Blood-Alcohol Level: 0.13 percent

Concord — March 11, 2010 — Erica Blizzard’s blood-alcohol level was 0.13 percent three hours after she crashed her boat on Lake Winnipesaukee in 2008, killing one friend and injuring another, according to a state toxicologist.

Ninety minutes later, her level had dropped to 0.11 percent, still above the legal limit of 0.08 percent, toxicologist Darby VanAmburg testified at Blizzard’s trial yesterday.

Blizzard, 36, of Laconia, is charged with two counts of negligent homicide for the death of Stephanie Beaudoin and with aggravated driving while intoxicated for serious injuries suffered by her other passenger, Nicole Shinopulos.

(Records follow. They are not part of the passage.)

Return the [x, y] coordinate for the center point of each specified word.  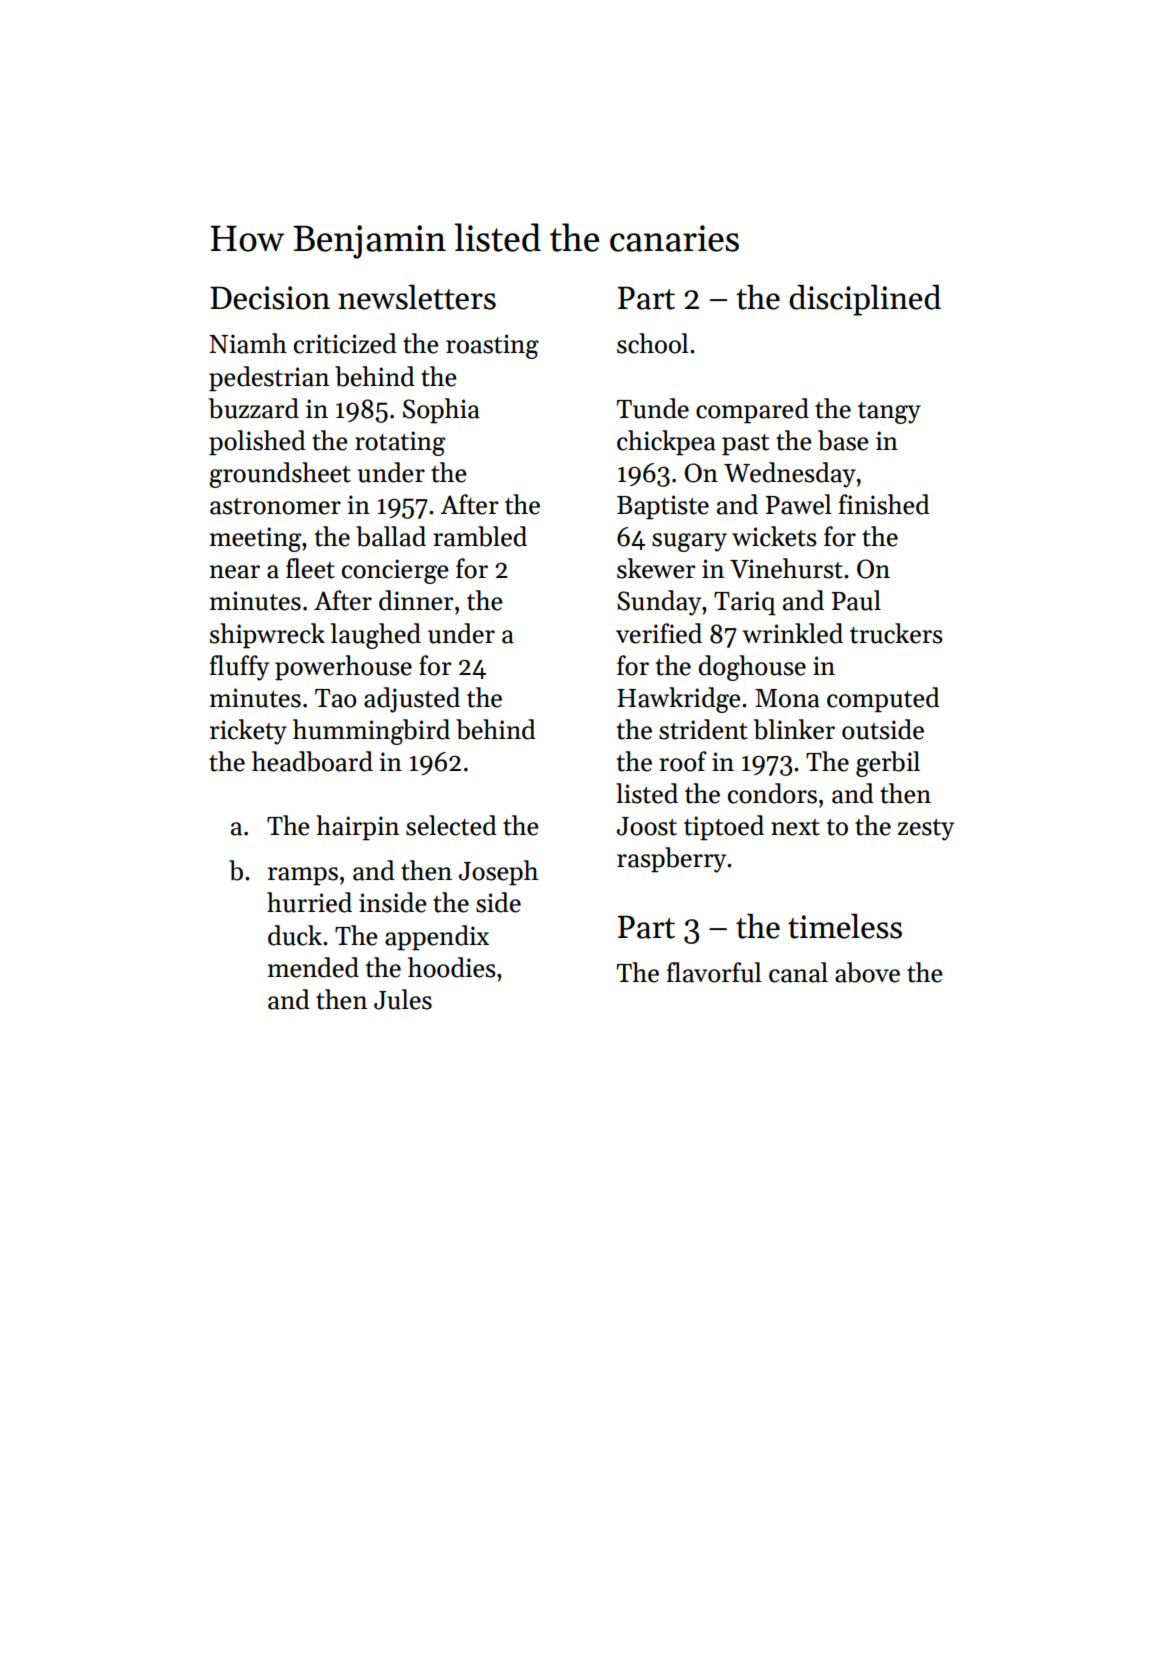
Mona [787, 698]
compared [752, 411]
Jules [403, 999]
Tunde [653, 408]
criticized [345, 343]
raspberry [671, 860]
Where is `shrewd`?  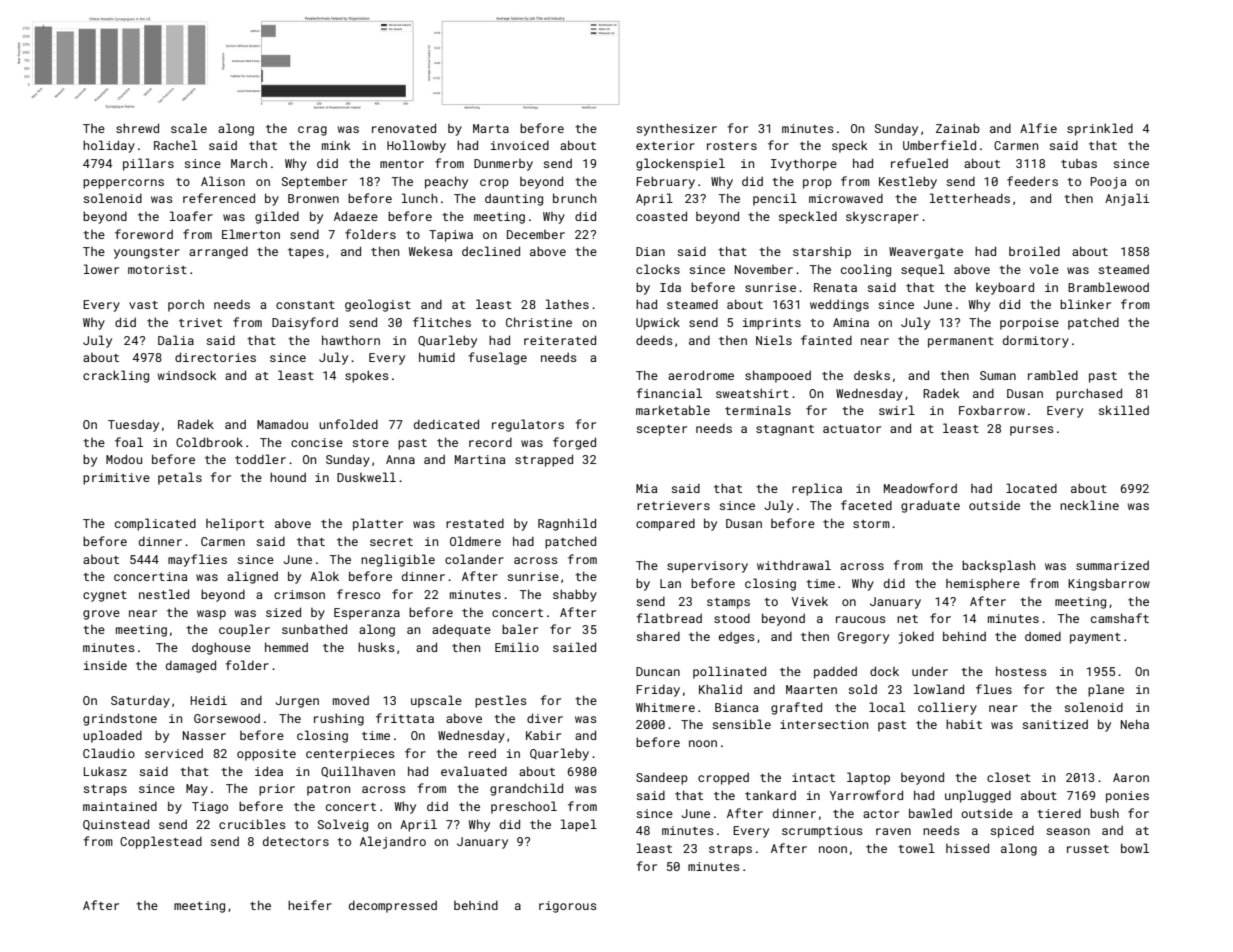 shrewd is located at coordinates (137, 128).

Two of those charges allege Blizzard was intoxicated when she rammed her boat into Diamond Island at 2:30 a.m. June 15, 2008. VanAmburg was the last witness to testify yesterday, and it was the first time the state has said publicly what Blizzard’s blood-alcohol level was.

The jury of eight men and five women has been hearing evidence in Belknap County Superior Court since Monday and is expected to hear from Shinopulos today and Blizzard tomorrow. Closing arguments are scheduled for Monday.

For much of yesterday, defense attorney James Moir of Concord continued his aggressive cross-examination of Marine Patrol Lt. Timothy Dunleavy, the state expert who determined Blizzard was going at least 33 mph when she crashed.

The defense learned for the first time yesterday that the bouncer working the restaurant and bar Blizzard and her friends last visited before the crash didn’t recall seeing anyone leave the establishment drunk.

And Moir said he has a witness who believes the empty beer cans floating near Blizzard’s crashed boat may not have been Blizzard’s, but rather trash from another boat. However, a state witness said yesterday afternoon, investigators found cans of the same kind of beer in the boat’s cabin.

Alcohol was Moir’s focus during his cross-examination of Dunleavy. Dunleavy revealed yesterday that he interviewed the off-duty police officer working the door at the Wolfetrap Restaurant the night of the crash but never reported it because the bouncer didn’t see anyone who was impaired.

Moir, who said after court that the bouncer has not returned his calls for an interview, was visibly surprised by Dunleavy’s testimony.

“Why didn’t you share that with us?” Moir asked. “Didn’t you think it was important?”

No, Dunleavy said, calling it “an oversight.”

Several state witnesses, Dunleavy included, have said they saw two or three empty beer cans floating near Blizzard’s crashed boat. Yesterday, Moir asked Dunleavy why he never interviewed Diamond Island resident Nancy Stone about those cans.

When Stone read about the beer cans in prior news accounts of the crash, she called Moir and said those cans were likely trash she had collected from the shoreline and put in her dinghy to throw away later. She picks up litter often, she told Moir.

Dunleavy said he didn’t follow up with Stone because he instead asked her husband, Dr. Thomas Rock, whether the empties were in their dinghy when they took it out to assist Blizzard and her friends. In addition, Marine Patrol officers found Bud Light cans, as well as two bottles of vodka, one unopened, in the cabin of the boat.

“(Rock) said he wasn’t sure but (the cans) might have been in the boat,” Dunleavy said. “He confirmed that (Stone) does pick up litter.”

Continuing to challenge the state’s alcohol evidence, Moir asked Dunleavy about his report to a state toxicologist that Blizzard had consumed 4½ alcohol drinks between 8 p.m. and 2:30 a.m. the night of the crash. Blizzard told Dunleavy during their interview that she had had only 3½ mixed drinks and recalled the ingredients in detail.

The state used the drink tally, in part, to calculate Blizzard’s blood-alcohol level, Moir said. Why not give the state both numbers, Blizzard’s and Dunleavy’s, Moir asked.

Dunleavy said he believed his number was better, based on witness statements and the bar tab.

Yesterday’s witnesses also included Dr. Jennie Duval, the state medical examiner who performed Beaudoin’s autopsy. Duval said Beaudoin died from blunt trauma to her head, neck and chest, likely from striking something in the boat when it crashed.

If convicted of all charges, Blizzard could face 7½ to 15 years in prison.